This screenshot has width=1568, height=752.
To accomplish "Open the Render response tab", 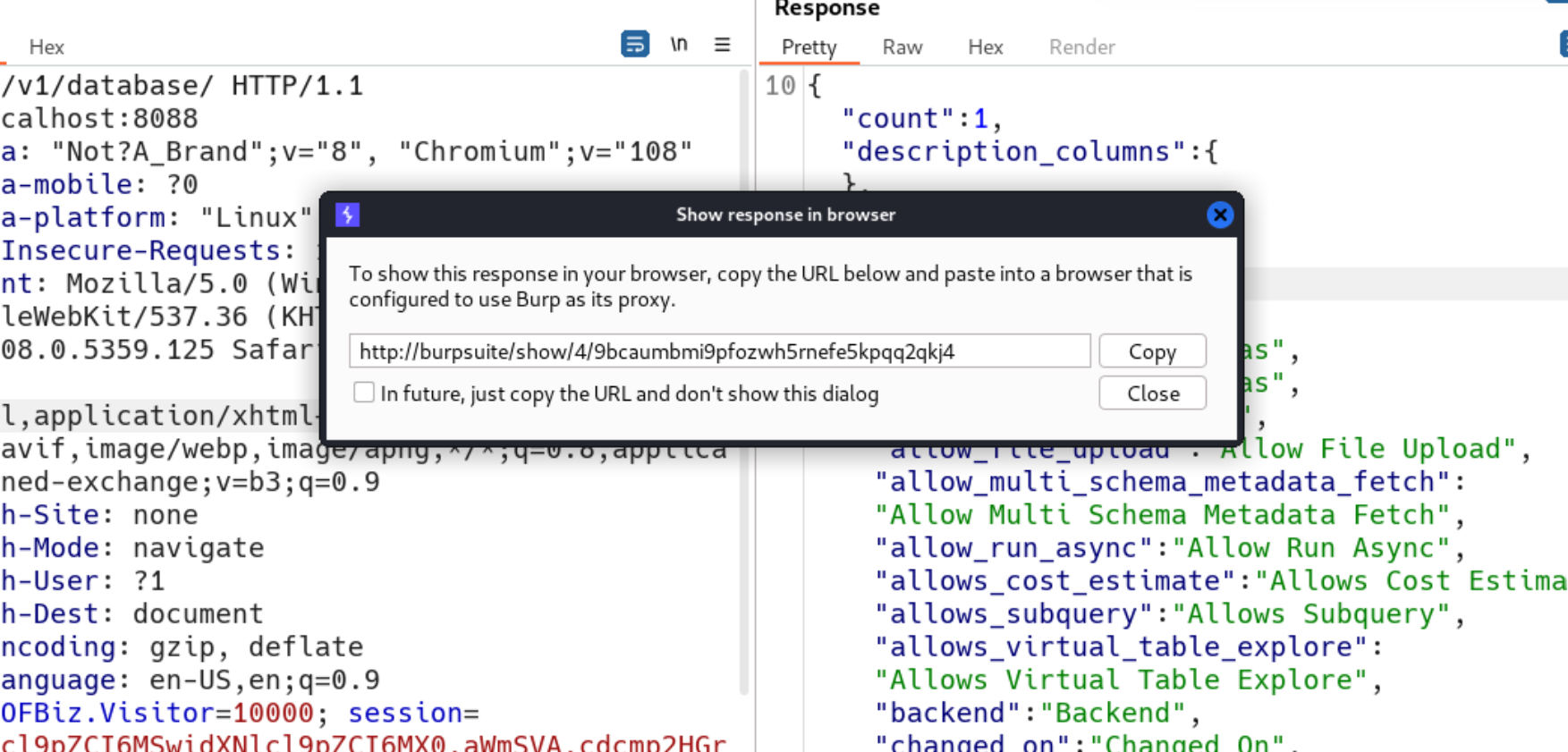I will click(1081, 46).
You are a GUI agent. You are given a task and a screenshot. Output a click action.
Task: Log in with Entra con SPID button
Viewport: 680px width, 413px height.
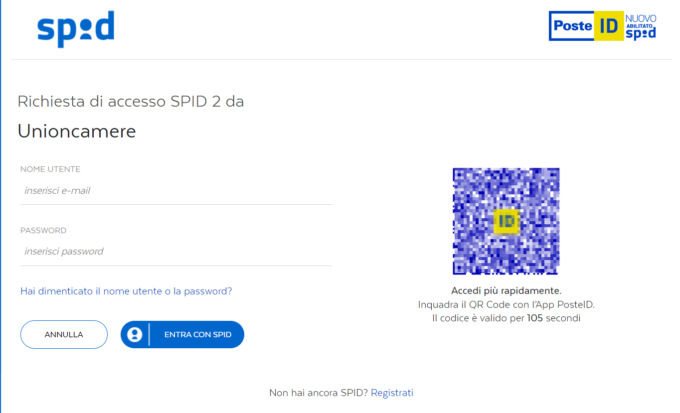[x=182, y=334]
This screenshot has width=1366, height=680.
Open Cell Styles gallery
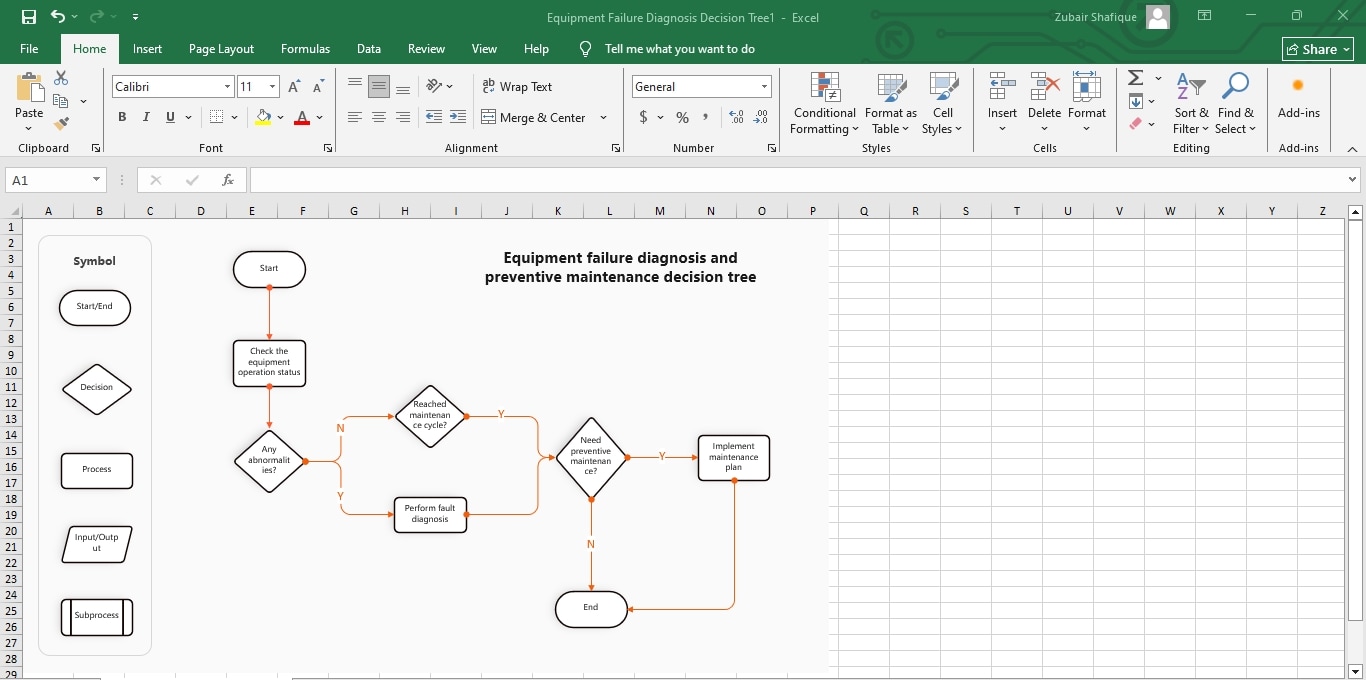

# # # # # # #

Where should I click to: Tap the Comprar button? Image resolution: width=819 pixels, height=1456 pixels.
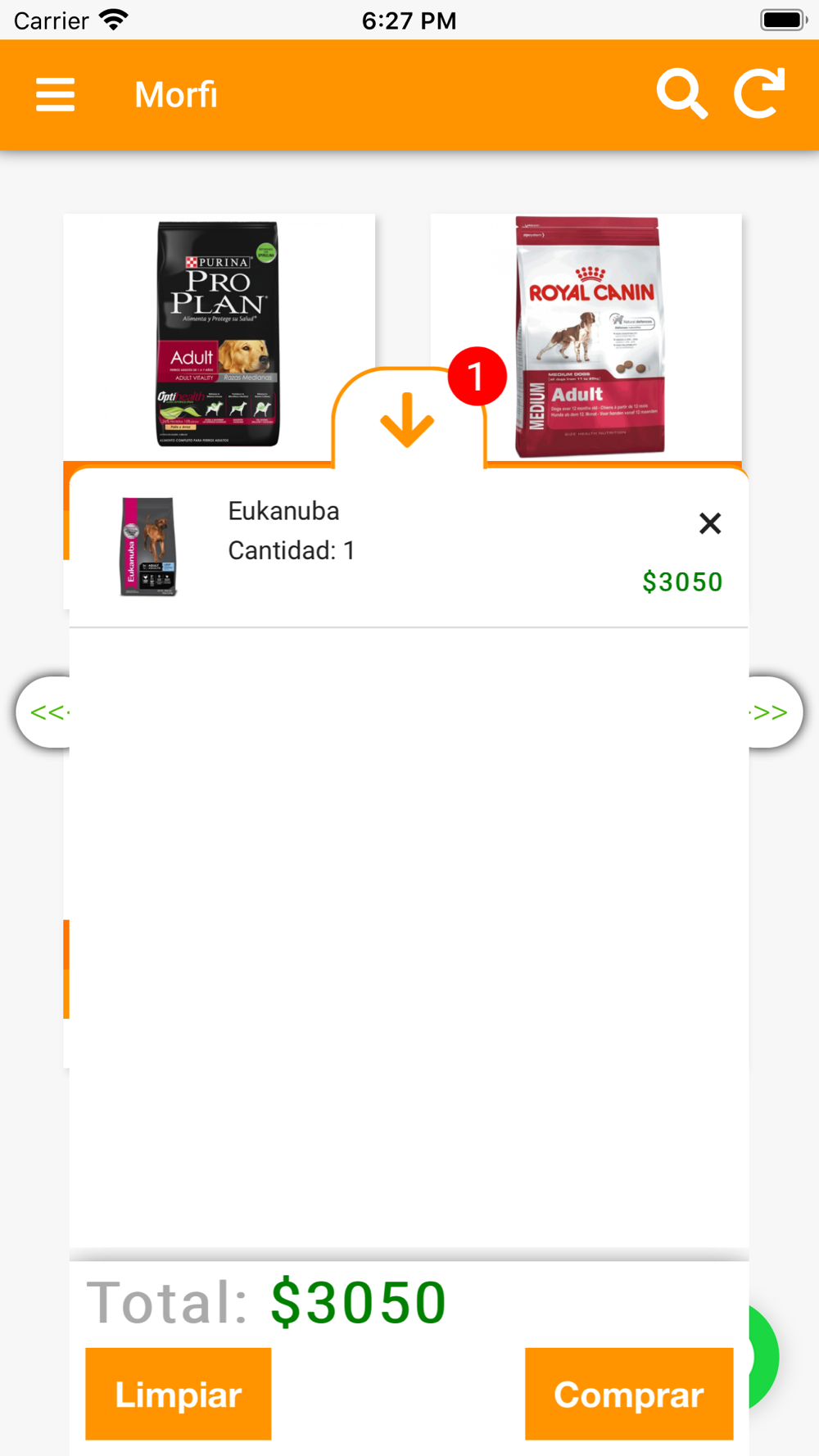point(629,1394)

# # # # # # #

Work task
Write down exactly what the lines above say, from the line holding "Task: Log in with Entra con SPID button" through the line holding "Open Cell Styles gallery", and nothing more. Do not copy the pictures.

Expected answer
Task: Log in with Entra con SPID button
Viewport: 680px width, 413px height.
[x=182, y=334]
This screenshot has width=1366, height=680.
Open Cell Styles gallery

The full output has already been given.